→ SELECTED TEXT:
▼

This the eighth story in a series comparing the U.S. system of politics and elections with other democracies around the world.

Jim Meffert
Jim Meffert

I mentioned a couple of installments back that Curtis Gans of the Center for the Study of American Electorate is convinced that negative campaign ads contribute to lower voter participation by causing many Americans to believe that their only choice is between bad and worse.

One former Minnesota congressional candidate says that is exactly the purpose.

Jim Meffert of Edina was the Democratic nominee for the U.S. House in Minnesota’s Third District in 2010. Before that he was involved in lobbying, grassroots politics and in charge of some state and federal PACs. So he has looked at the strategies behind campaign advertising from several insider perspectives. He told me that the primary purpose of late negative advertising is not to win votes for yourself but to reach weak supporters of your opponent in hopes of persuading them that it’s not worth voting at all.

Early in the campaign, the main message is positive, Meffert said. You are introducing yourself, trying to get every possible pocket of support motivated to vote for you. Mid-campaign, he said, many ads are aimed at impressing potential donors that you at least have enough money to be on the air, and are trying convince them that if they will write some checks so you can air even more ads, you might have a chance to win. The funders are extremely pragmatic about not wasting resources on anyone who has no chance.

By the last stretch, when the most intense advertising occurs, you and your allies will go negative against your opponent. By that time, you have done polling to find your opponent’s weak spots and perhaps focus groups to test potential advertising messages that will have the greatest likelihood of undermining your opponent’s supporters’ interest in voting, Meffert said.

▲

→ GIVEN DATA:
▼

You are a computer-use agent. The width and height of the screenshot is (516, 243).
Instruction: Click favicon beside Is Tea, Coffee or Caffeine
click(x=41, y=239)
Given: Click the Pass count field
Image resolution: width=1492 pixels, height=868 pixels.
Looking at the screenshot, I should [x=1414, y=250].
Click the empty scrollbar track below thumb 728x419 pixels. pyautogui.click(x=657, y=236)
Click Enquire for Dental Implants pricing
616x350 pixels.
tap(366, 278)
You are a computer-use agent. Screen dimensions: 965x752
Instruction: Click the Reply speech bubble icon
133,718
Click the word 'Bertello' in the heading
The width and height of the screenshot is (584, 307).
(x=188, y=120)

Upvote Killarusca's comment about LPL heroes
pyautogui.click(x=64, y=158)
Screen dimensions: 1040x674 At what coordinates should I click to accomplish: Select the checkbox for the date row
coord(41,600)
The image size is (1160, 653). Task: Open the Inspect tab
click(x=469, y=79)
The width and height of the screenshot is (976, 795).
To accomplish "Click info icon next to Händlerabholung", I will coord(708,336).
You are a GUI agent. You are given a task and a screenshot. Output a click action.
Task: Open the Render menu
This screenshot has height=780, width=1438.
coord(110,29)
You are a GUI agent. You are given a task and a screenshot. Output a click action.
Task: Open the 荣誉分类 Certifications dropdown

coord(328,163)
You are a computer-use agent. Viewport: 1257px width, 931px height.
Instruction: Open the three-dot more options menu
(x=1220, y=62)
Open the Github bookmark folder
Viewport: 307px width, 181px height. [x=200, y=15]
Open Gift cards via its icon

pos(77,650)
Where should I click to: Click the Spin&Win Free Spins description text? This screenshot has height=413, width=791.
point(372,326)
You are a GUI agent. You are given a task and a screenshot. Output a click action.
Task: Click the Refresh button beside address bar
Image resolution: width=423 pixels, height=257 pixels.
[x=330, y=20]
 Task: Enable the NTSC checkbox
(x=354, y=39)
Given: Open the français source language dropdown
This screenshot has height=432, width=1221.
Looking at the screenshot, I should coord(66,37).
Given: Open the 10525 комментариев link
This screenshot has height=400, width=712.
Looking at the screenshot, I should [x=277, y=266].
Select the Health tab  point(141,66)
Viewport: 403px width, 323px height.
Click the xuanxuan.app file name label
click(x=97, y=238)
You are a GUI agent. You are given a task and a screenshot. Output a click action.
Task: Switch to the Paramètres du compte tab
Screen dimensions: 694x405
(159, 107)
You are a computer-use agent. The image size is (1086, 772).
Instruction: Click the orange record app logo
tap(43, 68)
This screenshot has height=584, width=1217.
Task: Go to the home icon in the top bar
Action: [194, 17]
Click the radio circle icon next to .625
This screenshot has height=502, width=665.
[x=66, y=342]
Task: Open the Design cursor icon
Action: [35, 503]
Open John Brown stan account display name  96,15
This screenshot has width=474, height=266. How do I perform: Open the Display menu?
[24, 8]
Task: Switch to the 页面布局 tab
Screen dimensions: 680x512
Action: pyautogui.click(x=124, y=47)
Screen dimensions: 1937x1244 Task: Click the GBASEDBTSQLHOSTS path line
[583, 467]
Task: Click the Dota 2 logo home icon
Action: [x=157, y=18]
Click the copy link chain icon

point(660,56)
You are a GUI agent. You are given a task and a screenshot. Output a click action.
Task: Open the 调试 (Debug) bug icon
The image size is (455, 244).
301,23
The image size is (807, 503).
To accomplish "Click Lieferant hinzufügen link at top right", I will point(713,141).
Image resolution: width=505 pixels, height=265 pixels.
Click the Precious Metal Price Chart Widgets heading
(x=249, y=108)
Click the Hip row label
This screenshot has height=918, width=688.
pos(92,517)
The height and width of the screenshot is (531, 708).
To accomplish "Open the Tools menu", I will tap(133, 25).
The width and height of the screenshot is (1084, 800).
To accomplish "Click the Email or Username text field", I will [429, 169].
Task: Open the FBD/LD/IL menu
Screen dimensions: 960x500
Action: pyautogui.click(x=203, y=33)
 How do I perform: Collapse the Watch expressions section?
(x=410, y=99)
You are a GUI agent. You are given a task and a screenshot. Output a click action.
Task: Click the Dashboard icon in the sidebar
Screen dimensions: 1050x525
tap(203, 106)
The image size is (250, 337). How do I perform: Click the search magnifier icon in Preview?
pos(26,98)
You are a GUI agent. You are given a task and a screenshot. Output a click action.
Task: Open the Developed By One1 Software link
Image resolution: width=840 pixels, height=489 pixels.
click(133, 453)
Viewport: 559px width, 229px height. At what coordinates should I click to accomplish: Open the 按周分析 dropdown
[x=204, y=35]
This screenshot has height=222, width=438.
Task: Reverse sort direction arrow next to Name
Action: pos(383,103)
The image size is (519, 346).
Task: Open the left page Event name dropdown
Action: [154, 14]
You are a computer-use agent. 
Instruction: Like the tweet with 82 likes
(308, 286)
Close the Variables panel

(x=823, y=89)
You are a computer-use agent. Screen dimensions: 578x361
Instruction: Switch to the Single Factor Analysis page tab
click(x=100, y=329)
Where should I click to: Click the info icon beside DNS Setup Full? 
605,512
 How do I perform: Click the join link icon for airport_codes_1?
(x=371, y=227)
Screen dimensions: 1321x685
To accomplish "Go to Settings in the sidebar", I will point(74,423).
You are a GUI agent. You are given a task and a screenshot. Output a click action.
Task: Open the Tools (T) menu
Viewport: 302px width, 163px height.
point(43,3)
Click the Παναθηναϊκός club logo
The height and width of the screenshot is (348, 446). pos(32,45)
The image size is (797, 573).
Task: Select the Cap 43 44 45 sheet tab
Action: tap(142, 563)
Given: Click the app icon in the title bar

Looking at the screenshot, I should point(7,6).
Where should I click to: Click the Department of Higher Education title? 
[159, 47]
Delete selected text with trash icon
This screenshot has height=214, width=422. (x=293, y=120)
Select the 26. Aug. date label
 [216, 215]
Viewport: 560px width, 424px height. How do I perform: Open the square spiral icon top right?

▲

→ WHAT IS ASKED:
**a.** In the article on negative campaign advertising, what race did Jim Meffert run in as the Democratic nominee in 2010?
**b.** Decide whether each statement agrees with the article on negative campaign advertising, answering yes or no and quoting the words that settle it: (i) Meffert describes the main message early in a campaign as positive. (ii) According to Meffert, late negative advertising is chiefly meant to win votes for the candidate who runs it. (iii) Funders are described as willing to spend on candidates who have no chance.

→ RESPONSES IN ORDER:
**a.** The race for the U.S. House in Minnesota's Third District.

**b.**
(i) Yes: "Early in the campaign, the main message is positive"
(ii) No: "the primary purpose of late negative advertising is not to win votes for yourself"
(iii) No: "The funders are extremely pragmatic about not wasting resources on anyone who has no chance."